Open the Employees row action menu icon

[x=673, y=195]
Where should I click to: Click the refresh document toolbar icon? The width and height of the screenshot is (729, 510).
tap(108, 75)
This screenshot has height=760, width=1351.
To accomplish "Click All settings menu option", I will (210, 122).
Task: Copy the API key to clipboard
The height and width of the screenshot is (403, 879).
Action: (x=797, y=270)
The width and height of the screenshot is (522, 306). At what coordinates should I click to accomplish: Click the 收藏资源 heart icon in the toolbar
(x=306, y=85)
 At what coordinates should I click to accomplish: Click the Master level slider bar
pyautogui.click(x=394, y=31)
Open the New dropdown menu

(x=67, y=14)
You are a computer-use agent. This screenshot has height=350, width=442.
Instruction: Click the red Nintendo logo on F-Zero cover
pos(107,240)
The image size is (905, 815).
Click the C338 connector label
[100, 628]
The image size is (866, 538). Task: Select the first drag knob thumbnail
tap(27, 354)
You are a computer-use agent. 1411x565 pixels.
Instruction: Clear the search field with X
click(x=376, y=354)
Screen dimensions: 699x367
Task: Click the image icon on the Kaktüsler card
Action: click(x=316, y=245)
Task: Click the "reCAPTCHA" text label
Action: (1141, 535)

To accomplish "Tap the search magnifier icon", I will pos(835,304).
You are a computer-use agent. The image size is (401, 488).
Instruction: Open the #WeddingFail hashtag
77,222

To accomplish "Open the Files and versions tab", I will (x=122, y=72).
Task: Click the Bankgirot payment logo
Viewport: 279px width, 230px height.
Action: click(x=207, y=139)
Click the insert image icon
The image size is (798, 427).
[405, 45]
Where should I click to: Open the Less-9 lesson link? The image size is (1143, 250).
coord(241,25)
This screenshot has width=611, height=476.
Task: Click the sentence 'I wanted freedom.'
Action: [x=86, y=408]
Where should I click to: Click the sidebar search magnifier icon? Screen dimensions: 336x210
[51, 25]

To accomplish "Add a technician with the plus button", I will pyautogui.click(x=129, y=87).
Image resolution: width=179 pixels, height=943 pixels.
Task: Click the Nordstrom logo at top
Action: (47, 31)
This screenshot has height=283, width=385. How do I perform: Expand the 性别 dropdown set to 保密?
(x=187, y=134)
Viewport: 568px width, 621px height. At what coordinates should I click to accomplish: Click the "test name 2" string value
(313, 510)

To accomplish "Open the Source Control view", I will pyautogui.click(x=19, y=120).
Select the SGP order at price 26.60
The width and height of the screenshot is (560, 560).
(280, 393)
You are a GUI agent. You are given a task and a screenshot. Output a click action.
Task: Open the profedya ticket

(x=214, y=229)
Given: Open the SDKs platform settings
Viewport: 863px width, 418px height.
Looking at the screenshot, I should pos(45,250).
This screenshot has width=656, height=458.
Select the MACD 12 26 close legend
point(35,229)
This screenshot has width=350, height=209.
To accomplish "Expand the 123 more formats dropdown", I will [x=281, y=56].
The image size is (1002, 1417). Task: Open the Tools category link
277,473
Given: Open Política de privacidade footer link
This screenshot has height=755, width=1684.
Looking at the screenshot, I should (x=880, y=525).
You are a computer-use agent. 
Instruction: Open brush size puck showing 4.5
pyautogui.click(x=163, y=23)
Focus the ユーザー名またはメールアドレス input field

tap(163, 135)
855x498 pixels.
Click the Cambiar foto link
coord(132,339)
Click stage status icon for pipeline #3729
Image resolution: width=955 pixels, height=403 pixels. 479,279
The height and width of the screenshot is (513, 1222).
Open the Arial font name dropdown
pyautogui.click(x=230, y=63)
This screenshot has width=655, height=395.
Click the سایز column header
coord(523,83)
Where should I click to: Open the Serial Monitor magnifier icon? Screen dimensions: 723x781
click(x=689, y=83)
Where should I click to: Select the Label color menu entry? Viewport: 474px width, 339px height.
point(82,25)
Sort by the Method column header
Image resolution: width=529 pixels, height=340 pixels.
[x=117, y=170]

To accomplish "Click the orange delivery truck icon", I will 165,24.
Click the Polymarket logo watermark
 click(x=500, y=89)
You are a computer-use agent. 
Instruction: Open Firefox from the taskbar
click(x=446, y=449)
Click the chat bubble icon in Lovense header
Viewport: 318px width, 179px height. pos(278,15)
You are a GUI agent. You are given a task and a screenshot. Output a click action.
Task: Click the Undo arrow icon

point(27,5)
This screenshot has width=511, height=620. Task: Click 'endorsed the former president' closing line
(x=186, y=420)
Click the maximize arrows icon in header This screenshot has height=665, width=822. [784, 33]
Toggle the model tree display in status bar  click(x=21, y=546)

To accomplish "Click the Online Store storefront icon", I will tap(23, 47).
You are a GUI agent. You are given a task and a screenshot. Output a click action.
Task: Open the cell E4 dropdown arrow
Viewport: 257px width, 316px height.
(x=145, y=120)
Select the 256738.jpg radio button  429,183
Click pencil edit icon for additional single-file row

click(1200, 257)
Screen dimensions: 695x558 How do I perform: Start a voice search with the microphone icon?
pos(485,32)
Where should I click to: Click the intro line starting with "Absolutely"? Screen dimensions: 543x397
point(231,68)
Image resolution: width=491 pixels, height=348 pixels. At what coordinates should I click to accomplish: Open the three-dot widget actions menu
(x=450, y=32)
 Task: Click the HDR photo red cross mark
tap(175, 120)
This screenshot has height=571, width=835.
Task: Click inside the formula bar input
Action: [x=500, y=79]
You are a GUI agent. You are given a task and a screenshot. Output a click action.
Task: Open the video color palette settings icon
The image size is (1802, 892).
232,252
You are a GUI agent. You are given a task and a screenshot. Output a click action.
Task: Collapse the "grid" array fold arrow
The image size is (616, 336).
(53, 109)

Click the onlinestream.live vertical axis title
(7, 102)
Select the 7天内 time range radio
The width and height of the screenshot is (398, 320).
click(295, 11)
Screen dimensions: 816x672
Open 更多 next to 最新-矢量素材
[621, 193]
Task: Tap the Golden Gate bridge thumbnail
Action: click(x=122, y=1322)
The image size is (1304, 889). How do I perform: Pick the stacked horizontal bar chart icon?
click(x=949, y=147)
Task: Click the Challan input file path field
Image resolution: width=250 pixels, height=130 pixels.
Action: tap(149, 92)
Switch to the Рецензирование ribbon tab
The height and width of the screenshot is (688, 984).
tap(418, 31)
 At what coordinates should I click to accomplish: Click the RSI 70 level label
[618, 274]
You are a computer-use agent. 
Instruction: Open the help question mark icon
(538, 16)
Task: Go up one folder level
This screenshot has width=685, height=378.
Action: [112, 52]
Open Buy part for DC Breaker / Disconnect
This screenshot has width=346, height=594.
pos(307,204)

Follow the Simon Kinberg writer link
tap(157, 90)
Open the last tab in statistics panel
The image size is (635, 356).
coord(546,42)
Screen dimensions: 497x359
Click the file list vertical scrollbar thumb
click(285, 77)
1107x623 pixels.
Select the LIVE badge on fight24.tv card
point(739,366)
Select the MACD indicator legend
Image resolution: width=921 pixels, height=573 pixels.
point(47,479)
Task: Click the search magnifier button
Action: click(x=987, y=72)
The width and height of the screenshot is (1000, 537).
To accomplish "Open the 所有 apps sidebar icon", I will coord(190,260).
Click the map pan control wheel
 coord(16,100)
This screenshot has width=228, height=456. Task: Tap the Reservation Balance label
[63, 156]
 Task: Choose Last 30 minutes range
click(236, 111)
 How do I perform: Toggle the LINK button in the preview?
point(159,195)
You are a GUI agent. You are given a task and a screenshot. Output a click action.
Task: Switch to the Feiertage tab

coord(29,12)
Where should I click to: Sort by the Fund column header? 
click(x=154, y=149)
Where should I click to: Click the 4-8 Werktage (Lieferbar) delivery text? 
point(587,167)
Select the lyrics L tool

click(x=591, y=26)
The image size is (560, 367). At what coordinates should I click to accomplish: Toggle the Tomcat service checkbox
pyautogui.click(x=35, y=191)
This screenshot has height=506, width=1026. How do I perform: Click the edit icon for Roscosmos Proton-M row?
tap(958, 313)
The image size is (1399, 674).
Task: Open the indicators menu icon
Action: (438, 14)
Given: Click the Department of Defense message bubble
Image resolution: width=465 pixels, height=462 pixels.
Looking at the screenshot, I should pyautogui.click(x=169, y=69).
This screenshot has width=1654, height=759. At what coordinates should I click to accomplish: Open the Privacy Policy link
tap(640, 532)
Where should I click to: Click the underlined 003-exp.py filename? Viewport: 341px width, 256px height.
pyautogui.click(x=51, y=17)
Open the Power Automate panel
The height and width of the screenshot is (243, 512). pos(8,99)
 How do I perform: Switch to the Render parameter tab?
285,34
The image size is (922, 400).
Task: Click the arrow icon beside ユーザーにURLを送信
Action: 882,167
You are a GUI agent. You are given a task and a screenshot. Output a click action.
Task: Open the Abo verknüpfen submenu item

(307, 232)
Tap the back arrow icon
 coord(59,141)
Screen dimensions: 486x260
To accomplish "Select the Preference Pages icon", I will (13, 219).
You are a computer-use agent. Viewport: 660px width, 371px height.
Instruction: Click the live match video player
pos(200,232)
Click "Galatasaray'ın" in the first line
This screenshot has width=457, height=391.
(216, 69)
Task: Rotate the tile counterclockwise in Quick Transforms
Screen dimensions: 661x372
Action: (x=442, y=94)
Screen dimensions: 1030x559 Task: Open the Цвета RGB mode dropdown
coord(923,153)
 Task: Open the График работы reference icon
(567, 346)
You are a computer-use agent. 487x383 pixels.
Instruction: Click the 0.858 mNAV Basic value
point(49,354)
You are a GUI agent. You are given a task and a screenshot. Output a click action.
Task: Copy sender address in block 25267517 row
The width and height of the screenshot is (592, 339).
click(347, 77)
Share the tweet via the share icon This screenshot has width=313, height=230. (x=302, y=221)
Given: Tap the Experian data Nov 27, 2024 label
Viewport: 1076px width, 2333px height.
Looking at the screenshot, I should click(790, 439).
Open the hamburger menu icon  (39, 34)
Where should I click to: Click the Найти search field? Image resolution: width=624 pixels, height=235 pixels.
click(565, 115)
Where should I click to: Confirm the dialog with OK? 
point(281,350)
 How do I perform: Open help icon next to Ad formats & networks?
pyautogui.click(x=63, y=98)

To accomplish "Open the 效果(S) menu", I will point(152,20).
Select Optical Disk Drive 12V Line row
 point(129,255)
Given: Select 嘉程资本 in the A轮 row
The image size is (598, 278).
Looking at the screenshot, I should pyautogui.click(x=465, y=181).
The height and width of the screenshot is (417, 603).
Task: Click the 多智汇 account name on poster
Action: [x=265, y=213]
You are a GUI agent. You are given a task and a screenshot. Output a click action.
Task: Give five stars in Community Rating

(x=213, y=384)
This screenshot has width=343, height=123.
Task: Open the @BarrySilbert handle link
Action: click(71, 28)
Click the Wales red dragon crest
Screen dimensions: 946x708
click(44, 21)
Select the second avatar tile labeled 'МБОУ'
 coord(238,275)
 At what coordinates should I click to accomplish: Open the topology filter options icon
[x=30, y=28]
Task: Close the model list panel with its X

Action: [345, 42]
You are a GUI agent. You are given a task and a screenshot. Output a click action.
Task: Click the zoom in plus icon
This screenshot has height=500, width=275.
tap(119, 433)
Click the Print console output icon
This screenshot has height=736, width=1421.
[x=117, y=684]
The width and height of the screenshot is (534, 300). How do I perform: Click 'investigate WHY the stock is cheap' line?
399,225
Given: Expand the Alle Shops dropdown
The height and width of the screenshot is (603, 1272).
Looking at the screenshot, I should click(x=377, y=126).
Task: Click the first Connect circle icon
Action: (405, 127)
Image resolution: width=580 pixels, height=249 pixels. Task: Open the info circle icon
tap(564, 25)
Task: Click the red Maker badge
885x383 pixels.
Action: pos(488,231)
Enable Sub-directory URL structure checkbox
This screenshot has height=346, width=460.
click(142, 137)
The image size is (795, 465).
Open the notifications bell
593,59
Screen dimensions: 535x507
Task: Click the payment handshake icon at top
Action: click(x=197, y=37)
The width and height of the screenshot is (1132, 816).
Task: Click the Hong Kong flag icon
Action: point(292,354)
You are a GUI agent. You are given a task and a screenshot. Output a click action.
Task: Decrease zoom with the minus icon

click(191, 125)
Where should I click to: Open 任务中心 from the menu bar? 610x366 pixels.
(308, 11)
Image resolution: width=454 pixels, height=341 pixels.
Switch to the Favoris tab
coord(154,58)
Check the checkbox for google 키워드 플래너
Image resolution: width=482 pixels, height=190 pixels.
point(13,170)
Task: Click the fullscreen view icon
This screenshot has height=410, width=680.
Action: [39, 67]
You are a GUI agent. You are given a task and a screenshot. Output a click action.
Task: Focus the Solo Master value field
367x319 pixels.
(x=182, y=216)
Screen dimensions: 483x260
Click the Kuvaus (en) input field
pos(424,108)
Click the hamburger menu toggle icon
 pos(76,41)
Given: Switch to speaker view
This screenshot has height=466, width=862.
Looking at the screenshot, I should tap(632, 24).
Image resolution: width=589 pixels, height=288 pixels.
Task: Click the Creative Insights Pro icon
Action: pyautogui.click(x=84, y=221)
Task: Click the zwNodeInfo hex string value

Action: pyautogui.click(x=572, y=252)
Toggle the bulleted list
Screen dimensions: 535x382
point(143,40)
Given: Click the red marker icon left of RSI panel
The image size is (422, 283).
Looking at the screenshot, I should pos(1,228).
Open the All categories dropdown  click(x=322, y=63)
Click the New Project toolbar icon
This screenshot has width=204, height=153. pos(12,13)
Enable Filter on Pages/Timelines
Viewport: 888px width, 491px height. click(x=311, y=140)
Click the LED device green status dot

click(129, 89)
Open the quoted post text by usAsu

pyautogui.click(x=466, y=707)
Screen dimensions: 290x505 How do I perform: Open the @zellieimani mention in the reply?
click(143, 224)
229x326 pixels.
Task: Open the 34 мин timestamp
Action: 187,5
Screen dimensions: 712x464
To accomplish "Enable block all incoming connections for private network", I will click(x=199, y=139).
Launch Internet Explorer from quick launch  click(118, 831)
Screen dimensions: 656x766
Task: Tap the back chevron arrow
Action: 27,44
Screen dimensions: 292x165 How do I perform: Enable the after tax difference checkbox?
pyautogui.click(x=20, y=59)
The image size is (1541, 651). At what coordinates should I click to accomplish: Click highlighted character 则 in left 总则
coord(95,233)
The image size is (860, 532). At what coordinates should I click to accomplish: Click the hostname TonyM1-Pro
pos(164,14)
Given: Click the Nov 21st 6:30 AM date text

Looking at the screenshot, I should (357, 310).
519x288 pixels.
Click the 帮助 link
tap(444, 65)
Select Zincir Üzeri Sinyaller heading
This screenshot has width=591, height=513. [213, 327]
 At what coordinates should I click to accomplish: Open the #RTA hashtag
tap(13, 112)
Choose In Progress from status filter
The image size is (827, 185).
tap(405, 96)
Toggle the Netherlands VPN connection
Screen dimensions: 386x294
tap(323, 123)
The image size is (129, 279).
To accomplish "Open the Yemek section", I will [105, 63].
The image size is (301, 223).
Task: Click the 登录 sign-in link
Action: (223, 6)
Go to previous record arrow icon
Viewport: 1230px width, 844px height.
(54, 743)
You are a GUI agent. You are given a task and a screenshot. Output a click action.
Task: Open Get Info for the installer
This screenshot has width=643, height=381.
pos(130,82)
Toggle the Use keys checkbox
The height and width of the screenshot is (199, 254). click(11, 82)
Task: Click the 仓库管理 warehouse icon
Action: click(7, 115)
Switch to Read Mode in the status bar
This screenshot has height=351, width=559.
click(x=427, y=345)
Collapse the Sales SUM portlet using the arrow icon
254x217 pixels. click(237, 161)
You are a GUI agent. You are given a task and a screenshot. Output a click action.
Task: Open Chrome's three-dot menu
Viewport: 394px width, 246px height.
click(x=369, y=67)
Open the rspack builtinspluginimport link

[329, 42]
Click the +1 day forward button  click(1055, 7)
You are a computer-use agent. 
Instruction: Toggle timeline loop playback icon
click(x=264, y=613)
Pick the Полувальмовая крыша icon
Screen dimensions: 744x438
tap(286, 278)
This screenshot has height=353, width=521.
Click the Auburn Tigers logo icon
···
Go through the data line by line and work out how many lines contain "block". Give only that number.

● **Result**: 2